The Commoditization of Portfolio Returns: What’s a Financial Advisor To Do?

We have an operating theory here at DataPoints that goes like this: portfolio returns are being commoditized for the vast majority of retail investors–either by robo-style services or index strategies, or both–and that this large swath of the population will be willing to pay less for the (likely illusory) promise of market-beating portfolio returns from their would-be financial advisors. This development will in turn put pressure on the financial services industry in general and financial advisors in particular to provide (and prove) value over and above achieving commoditized market returns. This market shift may prove fatal for the slow-moving that refuse to accept a new reality until it’s too late, but provides a unique opportunity for service providers that move quickly to establish their brand in the new value space.
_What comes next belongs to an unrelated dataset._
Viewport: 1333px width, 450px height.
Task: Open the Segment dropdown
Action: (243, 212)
The winners in this market shift will be those that capitalize on the opportunity that has been hiding in plain sight for quite some time: enhanced value through behavioral coaching.

Truth is, this market shift is simply turning a spotlight on a piece of low-hanging fruit in the wealth-building quest: working with clients to improve behaviors that accelerate wealth accumulation. Maybe this area has been neglected for so long because while it is simple, it’s not easy to work with clients to change less-than-productive behaviors. But financial advisors are beginning to see that they now have a market incentive to prove their value in this area; indeed you could make the argument that it will be necessary to survive.
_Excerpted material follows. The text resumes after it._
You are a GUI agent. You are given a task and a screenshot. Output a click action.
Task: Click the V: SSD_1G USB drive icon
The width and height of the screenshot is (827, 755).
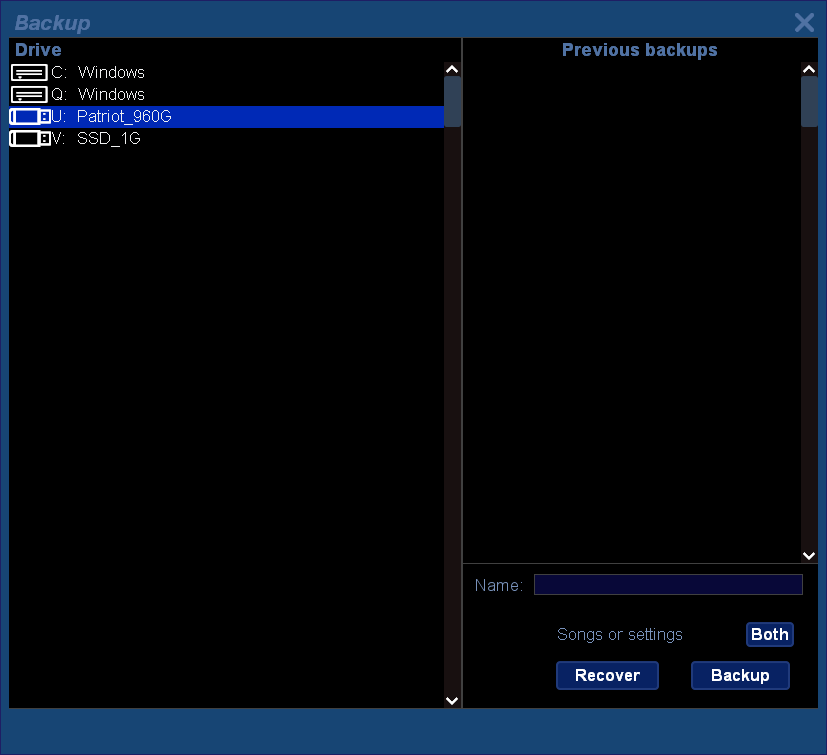tap(29, 139)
Sound outlandish? Maybe. But a recent white paper from Vanguard appears to agree with the theory. Vanguard has been publishing its “Advisor’s Alpha” study for a number of years now, and that research documents an asserted annual 150 basis point value associated with behavioral change from working with a financial advisor. (Calculated as an additional incremental 1.5% return on client portfolio assets.) As you may have seen us discuss before, we have data indicating that the advisor’s alpha is much greater than that: potentially as much as an additional 143% in savings every year as a result of behavioral change.

The recent Vanguard white paper digs deeper into the relationship between advisor value, fees, and client development and retention. The key theme of the piece is that in order to attract and retain clients in this new market, advisors will have to focus on relationship management, and specifically on high-value services with a level of immunity to automation. This bucket of high-value, automation-resistant services includes behavioral coaching services. This chart from the paper graphically depicts the layers of services and their value/automation potential:

The punchline of the paper nicely captures the bubbling “eureka!” moment that financial advisors ignore at their own risk:

“The paradox of skill and zero-sum game illustrate how difficult it is to successfully deliver excess returns, meaning that a value proposition based on investment outperformance has a reasonably high probability of resulting in disappointed clients. By applying their knowledge and experience to relationship-oriented efforts, such as behavioral coaching, advisors improve the probability of satisfying clients.”

  • Vanguard white paper at p. 10-11.

The Vanguard logic is: by focusing on these relationship-management type functions, advisors improve client results and enhance client trust and perception of value, which in turn drives stronger client relationships as well as referrals–which further benefits the advisor through increased business. Seems like a win/win.